Intriguing (and comprehensible) article on the ABC Conjecture, a famous mathematical problem that might — or might not — have been solved last year. After 10 years of quiet work, Shinichi Mochizuki dumped a dense 500-page quartet of papers on the world. Mathematicians are having trouble digesting them:
This is not just gibberish to the average layman. It was gibberish to the math community as well.
“Looking at it, you feel a bit like you might be reading a paper from the future, or from outer space,” wrote Ellenberg on his blog.
“It’s very, very weird,” says Columbia University professor Johan de Jong, who works in a related field of mathematics.

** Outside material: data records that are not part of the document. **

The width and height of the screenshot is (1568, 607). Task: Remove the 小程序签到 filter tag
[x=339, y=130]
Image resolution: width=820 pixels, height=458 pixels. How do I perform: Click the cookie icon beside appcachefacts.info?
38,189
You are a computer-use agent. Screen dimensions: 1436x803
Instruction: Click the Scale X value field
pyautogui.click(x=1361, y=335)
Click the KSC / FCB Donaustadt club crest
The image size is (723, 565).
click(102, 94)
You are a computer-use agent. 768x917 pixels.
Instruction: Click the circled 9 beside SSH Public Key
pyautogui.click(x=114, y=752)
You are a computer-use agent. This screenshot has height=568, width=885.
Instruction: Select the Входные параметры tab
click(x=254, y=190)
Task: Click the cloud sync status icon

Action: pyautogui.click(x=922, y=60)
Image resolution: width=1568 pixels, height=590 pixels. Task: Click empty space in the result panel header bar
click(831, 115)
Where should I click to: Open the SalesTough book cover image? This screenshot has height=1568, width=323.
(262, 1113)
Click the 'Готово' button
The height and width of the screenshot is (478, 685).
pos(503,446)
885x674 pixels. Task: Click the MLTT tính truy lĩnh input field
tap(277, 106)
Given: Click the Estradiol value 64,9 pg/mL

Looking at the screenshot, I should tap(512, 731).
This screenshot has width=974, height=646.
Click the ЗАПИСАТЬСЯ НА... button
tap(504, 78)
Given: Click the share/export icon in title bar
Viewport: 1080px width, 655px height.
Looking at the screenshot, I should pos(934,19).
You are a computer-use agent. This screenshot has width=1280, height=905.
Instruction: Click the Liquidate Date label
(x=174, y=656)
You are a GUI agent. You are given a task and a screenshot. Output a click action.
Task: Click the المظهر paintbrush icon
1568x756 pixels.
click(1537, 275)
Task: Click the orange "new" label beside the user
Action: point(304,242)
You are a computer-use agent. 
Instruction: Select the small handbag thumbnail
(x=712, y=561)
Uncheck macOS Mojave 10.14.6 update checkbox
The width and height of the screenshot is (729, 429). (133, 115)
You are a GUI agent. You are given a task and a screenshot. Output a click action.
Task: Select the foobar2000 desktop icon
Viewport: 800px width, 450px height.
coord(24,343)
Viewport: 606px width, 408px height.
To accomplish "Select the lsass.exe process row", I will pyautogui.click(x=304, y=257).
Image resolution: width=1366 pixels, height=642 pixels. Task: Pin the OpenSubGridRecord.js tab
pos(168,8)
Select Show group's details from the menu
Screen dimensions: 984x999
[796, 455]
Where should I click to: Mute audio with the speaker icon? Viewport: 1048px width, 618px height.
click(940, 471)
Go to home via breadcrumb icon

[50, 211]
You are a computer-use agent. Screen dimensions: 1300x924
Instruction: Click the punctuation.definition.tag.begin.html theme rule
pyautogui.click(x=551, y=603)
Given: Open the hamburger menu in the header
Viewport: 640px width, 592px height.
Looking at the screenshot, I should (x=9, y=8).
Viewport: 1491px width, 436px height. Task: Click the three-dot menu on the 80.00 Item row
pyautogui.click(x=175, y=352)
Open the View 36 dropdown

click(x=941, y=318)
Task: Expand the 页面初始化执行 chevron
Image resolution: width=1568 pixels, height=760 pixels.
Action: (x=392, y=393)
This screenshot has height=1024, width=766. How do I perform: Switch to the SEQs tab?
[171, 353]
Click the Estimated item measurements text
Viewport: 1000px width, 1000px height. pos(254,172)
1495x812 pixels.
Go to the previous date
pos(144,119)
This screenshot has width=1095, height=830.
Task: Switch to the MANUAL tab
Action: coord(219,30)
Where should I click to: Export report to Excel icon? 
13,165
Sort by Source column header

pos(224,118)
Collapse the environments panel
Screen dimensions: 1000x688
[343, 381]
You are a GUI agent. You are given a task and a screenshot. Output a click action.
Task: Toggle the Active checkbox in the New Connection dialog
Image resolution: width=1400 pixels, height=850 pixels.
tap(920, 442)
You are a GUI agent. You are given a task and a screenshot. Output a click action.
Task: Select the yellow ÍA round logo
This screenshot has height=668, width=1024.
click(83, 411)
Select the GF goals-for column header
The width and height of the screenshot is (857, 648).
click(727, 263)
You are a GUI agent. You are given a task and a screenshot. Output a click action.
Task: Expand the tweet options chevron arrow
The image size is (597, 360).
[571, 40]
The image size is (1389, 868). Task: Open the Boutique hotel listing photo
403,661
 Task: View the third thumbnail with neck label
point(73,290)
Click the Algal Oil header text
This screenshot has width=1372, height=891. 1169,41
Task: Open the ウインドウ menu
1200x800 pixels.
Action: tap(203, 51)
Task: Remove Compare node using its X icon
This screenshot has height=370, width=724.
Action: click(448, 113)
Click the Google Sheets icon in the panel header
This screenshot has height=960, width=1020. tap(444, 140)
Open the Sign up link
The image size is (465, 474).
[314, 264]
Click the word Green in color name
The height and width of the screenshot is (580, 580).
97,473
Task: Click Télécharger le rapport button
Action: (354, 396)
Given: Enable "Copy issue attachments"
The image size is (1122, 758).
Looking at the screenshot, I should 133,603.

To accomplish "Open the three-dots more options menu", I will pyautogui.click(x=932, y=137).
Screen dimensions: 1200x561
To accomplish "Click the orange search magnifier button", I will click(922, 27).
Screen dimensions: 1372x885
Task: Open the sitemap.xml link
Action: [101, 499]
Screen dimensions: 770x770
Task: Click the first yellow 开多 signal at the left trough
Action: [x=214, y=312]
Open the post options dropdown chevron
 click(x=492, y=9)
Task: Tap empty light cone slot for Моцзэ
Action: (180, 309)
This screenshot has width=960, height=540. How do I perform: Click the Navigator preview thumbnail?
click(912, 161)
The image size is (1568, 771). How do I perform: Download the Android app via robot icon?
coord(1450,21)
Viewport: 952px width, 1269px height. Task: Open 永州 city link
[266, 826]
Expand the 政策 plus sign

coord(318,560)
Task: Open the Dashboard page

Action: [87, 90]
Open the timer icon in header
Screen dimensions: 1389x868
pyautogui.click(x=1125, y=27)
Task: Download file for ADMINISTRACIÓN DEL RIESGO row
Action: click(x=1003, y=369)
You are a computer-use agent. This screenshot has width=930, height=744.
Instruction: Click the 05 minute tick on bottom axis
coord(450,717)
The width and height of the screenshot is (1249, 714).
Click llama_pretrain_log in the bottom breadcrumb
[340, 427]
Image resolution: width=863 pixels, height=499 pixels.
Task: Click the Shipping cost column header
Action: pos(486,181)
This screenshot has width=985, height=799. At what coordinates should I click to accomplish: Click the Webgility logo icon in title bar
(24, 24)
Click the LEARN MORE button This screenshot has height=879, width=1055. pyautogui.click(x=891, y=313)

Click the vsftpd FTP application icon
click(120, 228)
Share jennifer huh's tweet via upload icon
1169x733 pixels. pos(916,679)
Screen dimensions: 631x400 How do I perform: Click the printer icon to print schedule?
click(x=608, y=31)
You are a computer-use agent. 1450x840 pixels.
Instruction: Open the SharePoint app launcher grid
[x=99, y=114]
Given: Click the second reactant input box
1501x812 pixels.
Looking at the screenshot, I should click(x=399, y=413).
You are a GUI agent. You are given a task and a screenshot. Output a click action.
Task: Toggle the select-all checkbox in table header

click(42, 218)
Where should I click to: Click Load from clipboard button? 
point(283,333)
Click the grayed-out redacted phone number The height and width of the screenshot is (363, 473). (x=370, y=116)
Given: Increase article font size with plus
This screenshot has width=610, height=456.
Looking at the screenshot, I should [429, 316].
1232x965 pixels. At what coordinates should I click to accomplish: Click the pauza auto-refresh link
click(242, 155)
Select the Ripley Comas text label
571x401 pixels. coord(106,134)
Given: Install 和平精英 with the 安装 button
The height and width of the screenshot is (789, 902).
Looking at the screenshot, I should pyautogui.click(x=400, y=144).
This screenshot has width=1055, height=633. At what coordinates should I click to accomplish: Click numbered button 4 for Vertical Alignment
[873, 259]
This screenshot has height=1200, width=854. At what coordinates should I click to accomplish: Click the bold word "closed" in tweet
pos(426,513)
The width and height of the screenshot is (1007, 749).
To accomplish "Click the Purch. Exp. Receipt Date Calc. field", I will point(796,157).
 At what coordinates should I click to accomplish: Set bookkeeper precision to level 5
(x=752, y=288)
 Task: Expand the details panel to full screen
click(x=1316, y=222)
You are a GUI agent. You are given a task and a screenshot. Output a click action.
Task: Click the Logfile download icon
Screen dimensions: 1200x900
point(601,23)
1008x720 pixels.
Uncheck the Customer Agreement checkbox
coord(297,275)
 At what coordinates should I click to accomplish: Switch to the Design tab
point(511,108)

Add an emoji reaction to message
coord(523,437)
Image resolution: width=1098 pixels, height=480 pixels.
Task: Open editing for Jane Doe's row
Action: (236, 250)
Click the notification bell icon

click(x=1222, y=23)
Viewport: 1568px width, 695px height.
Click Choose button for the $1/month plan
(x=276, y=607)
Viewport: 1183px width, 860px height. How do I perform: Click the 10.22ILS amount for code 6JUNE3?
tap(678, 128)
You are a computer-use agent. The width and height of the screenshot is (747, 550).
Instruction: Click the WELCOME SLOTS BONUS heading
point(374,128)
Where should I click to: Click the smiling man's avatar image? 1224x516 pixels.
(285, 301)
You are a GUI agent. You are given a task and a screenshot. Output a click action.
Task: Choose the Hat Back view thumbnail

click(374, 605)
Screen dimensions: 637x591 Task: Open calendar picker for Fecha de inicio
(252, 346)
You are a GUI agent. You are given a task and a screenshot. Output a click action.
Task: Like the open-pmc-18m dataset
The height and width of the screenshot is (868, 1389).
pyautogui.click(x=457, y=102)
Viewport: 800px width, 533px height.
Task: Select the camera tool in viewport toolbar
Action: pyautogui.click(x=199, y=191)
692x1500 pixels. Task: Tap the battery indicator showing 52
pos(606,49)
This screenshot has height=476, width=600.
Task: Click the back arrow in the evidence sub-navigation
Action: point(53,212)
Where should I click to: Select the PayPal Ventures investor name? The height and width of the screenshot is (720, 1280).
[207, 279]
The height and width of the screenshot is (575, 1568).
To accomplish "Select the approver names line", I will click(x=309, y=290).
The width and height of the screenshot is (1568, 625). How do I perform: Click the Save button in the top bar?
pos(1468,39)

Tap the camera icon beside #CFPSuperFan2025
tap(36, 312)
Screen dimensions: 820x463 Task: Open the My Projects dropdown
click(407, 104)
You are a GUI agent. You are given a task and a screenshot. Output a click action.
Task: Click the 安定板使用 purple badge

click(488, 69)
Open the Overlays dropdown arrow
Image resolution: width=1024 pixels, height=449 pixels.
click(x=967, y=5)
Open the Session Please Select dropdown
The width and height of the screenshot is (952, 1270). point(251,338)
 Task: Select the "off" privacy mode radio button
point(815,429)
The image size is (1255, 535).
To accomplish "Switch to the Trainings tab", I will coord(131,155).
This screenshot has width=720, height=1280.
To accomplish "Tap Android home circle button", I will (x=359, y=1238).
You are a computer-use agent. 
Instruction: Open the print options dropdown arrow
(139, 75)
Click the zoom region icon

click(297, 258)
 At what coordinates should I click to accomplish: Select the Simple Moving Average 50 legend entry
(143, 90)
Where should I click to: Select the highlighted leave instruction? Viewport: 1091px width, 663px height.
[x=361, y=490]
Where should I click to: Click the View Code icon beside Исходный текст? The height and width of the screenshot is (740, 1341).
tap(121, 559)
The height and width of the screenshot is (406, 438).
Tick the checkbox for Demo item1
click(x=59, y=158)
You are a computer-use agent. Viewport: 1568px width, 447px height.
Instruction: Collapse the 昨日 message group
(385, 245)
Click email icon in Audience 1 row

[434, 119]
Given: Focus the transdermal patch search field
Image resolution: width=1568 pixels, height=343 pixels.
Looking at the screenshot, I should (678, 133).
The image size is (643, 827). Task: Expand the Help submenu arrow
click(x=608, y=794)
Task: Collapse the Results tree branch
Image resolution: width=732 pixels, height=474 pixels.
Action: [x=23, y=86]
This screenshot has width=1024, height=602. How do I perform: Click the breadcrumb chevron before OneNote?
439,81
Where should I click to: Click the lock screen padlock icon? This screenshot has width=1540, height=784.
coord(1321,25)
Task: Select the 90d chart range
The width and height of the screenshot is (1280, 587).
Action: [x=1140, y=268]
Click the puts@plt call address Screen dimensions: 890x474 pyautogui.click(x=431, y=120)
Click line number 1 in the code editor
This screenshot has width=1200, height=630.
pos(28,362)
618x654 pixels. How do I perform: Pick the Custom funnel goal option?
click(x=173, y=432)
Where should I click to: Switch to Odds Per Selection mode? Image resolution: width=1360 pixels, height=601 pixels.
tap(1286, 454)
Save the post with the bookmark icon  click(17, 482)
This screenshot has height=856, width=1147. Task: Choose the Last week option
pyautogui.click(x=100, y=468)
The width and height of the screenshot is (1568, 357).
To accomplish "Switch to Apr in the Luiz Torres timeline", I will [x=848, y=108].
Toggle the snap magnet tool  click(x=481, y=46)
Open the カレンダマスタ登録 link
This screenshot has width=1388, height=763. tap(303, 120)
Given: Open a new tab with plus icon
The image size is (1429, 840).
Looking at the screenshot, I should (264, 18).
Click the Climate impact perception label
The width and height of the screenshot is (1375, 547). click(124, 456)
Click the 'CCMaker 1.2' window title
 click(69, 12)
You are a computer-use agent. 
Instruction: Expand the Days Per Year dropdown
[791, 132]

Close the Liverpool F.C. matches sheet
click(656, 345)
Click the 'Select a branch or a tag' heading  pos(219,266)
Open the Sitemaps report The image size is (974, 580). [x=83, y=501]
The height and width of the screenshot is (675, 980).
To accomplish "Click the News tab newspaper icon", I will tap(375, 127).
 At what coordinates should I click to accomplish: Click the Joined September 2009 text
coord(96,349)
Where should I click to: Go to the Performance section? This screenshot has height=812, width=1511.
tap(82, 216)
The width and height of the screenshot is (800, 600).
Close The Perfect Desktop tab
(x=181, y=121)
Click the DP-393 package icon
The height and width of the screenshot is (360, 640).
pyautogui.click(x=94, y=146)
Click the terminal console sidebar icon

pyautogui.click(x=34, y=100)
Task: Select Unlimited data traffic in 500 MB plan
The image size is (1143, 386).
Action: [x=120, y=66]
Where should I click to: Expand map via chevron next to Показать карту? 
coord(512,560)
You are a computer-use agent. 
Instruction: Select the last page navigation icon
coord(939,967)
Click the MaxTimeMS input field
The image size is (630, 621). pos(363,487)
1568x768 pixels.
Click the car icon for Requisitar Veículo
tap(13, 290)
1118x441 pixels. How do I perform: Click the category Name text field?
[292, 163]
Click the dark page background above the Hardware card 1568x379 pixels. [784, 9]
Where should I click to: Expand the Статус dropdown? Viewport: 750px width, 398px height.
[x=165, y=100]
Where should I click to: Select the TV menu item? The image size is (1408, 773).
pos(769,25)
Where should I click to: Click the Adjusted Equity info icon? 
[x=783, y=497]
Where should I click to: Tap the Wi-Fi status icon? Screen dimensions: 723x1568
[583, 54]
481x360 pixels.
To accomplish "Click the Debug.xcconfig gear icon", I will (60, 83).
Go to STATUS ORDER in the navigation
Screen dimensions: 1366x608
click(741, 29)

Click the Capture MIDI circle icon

Mochizuki had created so many new mathematical tools and brought together so many disparate strands of mathematics that his paper was populated with vocabulary that nobody could understand. It was totally novel, and totally mystifying.
Molly Crabapple was a schoolage malcontent:
In The Medicalization of Deviance, Peter Conrad says that what was once conceived of as sin, then crime, became illness. School kids are labelled with all three. Brown kids in broke schools are seen as minicriminals. Police detain them for doodling on their own backpacks. In religious areas, queer kids are sinners.
For white kids in decent schools, adolescent rebellion is something for psychiatrists to treat. For them, school is taken as a hard-wired part of evolution. You’re broken if you can’t sit in class.
Crabapple eventually gets a quite wonderful diagnosis: “Oppositional Deviant Disorder”. Truly, America is master of the medical approach.